I have achieved from yesterday my first trial to train one modele :
python object_detection/legacy/train.py --train_dir=CP --pipeline_config_path=faster_rcnn_inception_v2_coco.config
After few times (10 or 20 secondes ) i am no more able to enter something with the mouth or key board. Update of GPU (nvidia-smi) is freeze. After few minutes i did a reset, and verify the content of CP. It is no more empty. What I can see, it is that hard drive is all the time working.
I did the same a second time, but let the process continue till the morning. CP directory has been updated (till model.ckpt-491).

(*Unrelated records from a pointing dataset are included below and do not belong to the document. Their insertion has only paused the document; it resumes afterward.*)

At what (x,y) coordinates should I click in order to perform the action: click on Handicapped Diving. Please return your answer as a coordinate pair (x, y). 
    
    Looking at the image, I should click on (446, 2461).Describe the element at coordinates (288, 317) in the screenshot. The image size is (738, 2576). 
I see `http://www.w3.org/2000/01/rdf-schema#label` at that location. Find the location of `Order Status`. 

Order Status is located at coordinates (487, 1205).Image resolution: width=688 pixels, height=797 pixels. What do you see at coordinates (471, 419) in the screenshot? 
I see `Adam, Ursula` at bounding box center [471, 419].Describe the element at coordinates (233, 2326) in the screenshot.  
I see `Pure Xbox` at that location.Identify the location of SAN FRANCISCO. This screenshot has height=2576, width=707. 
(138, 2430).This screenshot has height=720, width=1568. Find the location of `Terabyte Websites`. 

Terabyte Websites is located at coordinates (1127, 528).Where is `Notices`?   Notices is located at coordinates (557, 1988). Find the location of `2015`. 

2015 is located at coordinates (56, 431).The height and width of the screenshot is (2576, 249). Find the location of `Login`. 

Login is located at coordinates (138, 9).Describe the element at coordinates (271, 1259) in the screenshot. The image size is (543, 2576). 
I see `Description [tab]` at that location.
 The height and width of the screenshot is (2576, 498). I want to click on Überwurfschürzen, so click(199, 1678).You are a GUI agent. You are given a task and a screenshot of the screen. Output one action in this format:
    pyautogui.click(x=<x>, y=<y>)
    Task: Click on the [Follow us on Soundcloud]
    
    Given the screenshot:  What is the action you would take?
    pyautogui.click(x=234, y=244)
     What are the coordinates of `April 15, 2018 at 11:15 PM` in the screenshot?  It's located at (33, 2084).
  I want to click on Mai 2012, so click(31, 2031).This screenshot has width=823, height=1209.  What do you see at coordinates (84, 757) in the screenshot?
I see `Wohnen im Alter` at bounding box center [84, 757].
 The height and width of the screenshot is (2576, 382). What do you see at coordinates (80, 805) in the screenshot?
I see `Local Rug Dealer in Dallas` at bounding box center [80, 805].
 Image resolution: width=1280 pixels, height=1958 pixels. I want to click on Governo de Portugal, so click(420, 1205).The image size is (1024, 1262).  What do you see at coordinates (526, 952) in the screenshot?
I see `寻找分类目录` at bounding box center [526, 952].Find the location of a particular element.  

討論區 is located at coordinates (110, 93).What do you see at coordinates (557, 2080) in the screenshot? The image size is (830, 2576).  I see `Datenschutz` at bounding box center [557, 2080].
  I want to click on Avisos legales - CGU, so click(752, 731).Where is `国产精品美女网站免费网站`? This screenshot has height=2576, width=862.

Now few word to describe my configuration : CPU : i5 RAM : 8 giga OS : Ubuntu 18.04 GPU 1 : GT 730 used for visualisation GPU 2 : GTX 1060
ncvv : V9.0 and nvidia-smi give :
+-----------------------------------------------------------------------------+ | NVIDIA-SMI 390.87 Driver Version: 390.87 | |-------------------------------+----------------------+----------------------+ | GPU Name Persistence-M| Bus-Id Disp.A | Volatile Uncorr. ECC | | Fan Temp Perf Pwr:Usage/Cap| Memory-Usage | GPU-Util Compute M. | |===============================+======================+======================| | 0 GeForce GT 730 Off | 00000000:01:00.0 N/A | N/A | | N/A 34C P0 N/A / N/A | 703MiB / 2001MiB | N/A Default | +-------------------------------+----------------------+----------------------+ | 1 GeForce GTX 106... Off | 00000000:06:00.0 Off | N/A | | 0% 33C P8 4W / 120W | 2MiB / 6078MiB | 0% Default | +-------------------------------+----------------------+----------------------+ +-----------------------------------------------------------------------------+
Initially i have installed every thing to work only with one GPU (GT 730, as I did not have the second one at this time). Yesterday I received the new video card, and without doing something, it was recognize by nvidia-smi, and it was used directly by Tensorflow. Without any other modification.
Now my questions :
- the fact that i did not install a driver for this new card could be the issue (I did not use it for visualisation) ?
- or some point in the config file (I reduce the maxsize to 600*480) and lower batch_size to 1 could be modified to avoid my issue ?
Thanks you for your help Jean-Marie